- _Tugas yang Diberikan_:
1. Tuliskan kembali bagian artikel tentang harga obat resep yang dimulai pada kata-kata "Redaksi suarakpk.com - Melonjaknya" dan berakhir setelah kata-kata "diberikan perusahaan farmasi.".
2. Berikan lanjutan artikel tentang harga obat resep, dimulai setelah kalimat terakhir yang tertera.

- _Teks yang Disediakan_:
Redaksi suarakpk.com - Melonjaknya
harga obat yang dijual melalui resep ternyata tak lepas dari peranserta sang dokter
nakal.
Disinyalir,
atas kongkalikong penjualan obat ternyata menguntungkan semua pihak yang
terlibat.
Bonus
hingga fee untuk Dokter sangat menggiyurkan dan menjanjikan, selain bonus,
setiap resep dokter akan mendapat jatah 10-30 persen dari harga obat yang
diberikan perusahaan farmasi.
Sementara
sales marketing yang menjembatani transaksi juga kecipratan bonus gaji
berlipat.
Konspirasi
selama ini berlangsung secara terbuka di setiap transaksi. Sales perusahaan
farmasi beramai-ramai mendatangi tempat praktik dokter membawa brosur obat dan
penawaran kerjasama.
Dokter
tugasnya hanya menuliskan resep obat mahal produksi perusahaan tersebut.
Bila
penjualan berlangsung lancar, perusahaan farmasi juga dengan mudah memenuhi
permintaan dokter.

Data penunjuk untuk teks dan elemen:

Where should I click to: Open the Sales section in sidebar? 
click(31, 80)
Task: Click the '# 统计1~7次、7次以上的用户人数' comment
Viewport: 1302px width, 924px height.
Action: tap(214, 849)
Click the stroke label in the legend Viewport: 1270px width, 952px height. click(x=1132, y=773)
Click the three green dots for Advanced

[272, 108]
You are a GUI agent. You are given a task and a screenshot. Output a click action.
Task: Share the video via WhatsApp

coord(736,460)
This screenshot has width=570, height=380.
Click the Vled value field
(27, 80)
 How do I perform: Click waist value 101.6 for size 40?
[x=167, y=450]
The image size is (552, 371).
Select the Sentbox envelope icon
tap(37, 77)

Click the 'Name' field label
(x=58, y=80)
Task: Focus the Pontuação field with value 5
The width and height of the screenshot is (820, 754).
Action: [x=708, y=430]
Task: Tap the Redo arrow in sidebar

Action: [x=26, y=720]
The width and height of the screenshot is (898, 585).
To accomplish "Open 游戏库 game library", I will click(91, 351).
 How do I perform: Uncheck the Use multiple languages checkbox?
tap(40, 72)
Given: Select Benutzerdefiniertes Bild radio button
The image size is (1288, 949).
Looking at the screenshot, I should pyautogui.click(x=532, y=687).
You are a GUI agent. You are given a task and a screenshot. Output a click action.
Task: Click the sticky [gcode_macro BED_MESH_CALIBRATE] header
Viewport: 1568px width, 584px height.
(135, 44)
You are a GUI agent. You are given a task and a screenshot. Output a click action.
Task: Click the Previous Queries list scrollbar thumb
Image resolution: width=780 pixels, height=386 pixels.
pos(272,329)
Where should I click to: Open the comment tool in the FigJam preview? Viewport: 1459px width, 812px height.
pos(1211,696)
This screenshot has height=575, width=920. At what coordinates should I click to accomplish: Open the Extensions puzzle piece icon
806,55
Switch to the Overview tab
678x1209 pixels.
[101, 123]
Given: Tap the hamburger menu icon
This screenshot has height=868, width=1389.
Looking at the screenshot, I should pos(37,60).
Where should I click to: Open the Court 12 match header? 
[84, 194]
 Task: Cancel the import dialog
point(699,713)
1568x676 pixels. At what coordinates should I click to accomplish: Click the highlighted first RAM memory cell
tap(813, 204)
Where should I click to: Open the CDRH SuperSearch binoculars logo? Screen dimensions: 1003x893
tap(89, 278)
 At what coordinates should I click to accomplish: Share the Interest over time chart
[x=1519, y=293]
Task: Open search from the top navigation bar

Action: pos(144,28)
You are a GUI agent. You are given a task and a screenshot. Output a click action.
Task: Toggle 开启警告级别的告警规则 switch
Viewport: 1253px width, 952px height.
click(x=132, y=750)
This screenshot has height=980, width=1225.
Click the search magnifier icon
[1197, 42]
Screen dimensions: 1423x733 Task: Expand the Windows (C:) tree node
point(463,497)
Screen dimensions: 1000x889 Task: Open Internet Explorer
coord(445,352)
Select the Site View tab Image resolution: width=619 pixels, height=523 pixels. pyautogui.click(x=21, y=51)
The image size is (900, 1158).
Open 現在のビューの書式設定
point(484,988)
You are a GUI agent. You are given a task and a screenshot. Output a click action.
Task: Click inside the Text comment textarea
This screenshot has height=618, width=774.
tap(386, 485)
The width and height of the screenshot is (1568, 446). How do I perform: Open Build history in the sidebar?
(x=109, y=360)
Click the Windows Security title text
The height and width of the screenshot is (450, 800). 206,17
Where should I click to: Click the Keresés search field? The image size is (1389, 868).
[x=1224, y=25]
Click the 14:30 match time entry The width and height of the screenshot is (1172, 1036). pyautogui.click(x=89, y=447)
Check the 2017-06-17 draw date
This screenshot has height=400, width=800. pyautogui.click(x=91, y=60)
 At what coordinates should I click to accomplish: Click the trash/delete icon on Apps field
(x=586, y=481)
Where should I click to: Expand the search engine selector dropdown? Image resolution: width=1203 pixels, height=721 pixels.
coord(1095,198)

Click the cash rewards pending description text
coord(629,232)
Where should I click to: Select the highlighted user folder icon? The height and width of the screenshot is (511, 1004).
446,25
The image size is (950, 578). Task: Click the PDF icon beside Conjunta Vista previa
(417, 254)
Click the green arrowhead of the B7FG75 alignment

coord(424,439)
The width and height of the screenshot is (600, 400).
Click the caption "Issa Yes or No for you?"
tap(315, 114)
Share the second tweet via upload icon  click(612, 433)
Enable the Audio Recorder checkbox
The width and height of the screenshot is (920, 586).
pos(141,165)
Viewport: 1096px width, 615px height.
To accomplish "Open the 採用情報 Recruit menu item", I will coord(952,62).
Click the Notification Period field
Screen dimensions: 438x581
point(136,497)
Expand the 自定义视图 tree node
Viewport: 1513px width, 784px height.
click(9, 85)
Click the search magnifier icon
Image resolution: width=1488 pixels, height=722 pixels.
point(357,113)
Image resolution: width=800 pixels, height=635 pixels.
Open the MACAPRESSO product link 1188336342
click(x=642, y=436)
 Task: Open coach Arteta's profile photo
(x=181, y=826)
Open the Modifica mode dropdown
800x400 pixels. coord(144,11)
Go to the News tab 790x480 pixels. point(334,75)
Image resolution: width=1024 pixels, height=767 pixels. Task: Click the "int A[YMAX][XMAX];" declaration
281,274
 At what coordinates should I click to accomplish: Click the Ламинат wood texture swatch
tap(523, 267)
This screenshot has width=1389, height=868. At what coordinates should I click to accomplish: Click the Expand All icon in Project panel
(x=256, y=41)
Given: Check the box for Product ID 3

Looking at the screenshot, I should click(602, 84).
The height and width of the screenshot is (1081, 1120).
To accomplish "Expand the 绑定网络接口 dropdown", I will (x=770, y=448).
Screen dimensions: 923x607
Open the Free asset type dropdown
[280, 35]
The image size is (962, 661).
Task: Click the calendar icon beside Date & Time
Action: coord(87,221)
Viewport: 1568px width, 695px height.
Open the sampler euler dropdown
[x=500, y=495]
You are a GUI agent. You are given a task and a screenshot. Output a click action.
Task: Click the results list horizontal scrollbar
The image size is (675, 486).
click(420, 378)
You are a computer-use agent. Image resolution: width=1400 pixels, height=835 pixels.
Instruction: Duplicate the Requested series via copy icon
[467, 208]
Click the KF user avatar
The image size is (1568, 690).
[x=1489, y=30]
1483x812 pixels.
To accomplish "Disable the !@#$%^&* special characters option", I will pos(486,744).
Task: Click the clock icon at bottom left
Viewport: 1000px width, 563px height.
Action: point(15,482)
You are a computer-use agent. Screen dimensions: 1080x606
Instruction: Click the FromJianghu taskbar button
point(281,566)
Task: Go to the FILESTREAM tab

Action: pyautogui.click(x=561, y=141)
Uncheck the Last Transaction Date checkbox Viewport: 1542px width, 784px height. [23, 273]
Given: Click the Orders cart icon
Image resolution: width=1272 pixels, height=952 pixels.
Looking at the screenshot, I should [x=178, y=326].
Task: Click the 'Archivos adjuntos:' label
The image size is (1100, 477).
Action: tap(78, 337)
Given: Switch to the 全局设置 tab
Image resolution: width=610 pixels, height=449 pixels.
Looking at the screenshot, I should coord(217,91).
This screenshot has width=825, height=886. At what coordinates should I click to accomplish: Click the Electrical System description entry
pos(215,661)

- _Jawaban yang Diharapkan_:
1.
Redaksi suarakpk.com - Melonjaknya
harga obat yang dijual melalui resep ternyata tak lepas dari peranserta sang dokter
nakal.
Disinyalir,
atas kongkalikong penjualan obat ternyata menguntungkan semua pihak yang
terlibat.
Bonus
hingga fee untuk Dokter sangat menggiyurkan dan menjanjikan, selain bonus,
setiap resep dokter akan mendapat jatah 10-30 persen dari harga obat yang
diberikan perusahaan farmasi.

2.
"Bisa
sampai puluhan juta keluarkan uang untuk kebutuhan oknum dokter. Uang itu
diperoleh dari jumlah obat yang laku dijual oleh dokter. Mau mobil baru,
tinggal telepon," ujar seorang sales distributor perusahaan farmasi pada suarakpk.com belum berapa lama ini.
Bonus
atau dana sponsor yang diberikan kepada oknum dokter tersebut dihitung
berdasarkan keuntungan penjualan obat.
"Kami
juga tidak sembarangan kasih. Kami hitung apakah dokter itu berhasil menjual
obat dari kita dengan jumlah yang disepakati atau tidak. Kalau berhasil, baru
kami berani kasih bantuan sponsorship," ungkapnya.
Hal
tersebut juga diakui oleh seorang dokter yang enggan disebutkan namanya,
kongkalikong ini tambah berjalan mulus apabila sales menjalin kerjasama dengan
dokter praktik yang langsung menyediakan obat untuk pasien (tidak dibeli di
apotek).
Bahkan,
ada satu oknum dokter yang hanya menulis resep obat hanya dari dua merek.
Dokter
harus menyediakan merek tertentu karena sebelumnya telah terjalin kesepakatan
dengan sales obat. Kerjasama itu bervariasi, mulai dari satu sampai lima tahun.
Sales
bisa memutuskan perjanjian apabila oknum dokter tak lagi mencantumkan obatnya
di resep.
Dampak
yang dirasakan misalnya, sales menarik dan menghentikan pembayaran kredit
mobil.
Menurut
dokter tersebut, sebenarnya setiap produsen obat itu telah memiliki buget
promosi.
Meski
tidak menjalin kesepakatan dengan sales obat, dia tetap dibantu ketika butuh
pinjaman mobil untuk menghadiri seminar di luar kota.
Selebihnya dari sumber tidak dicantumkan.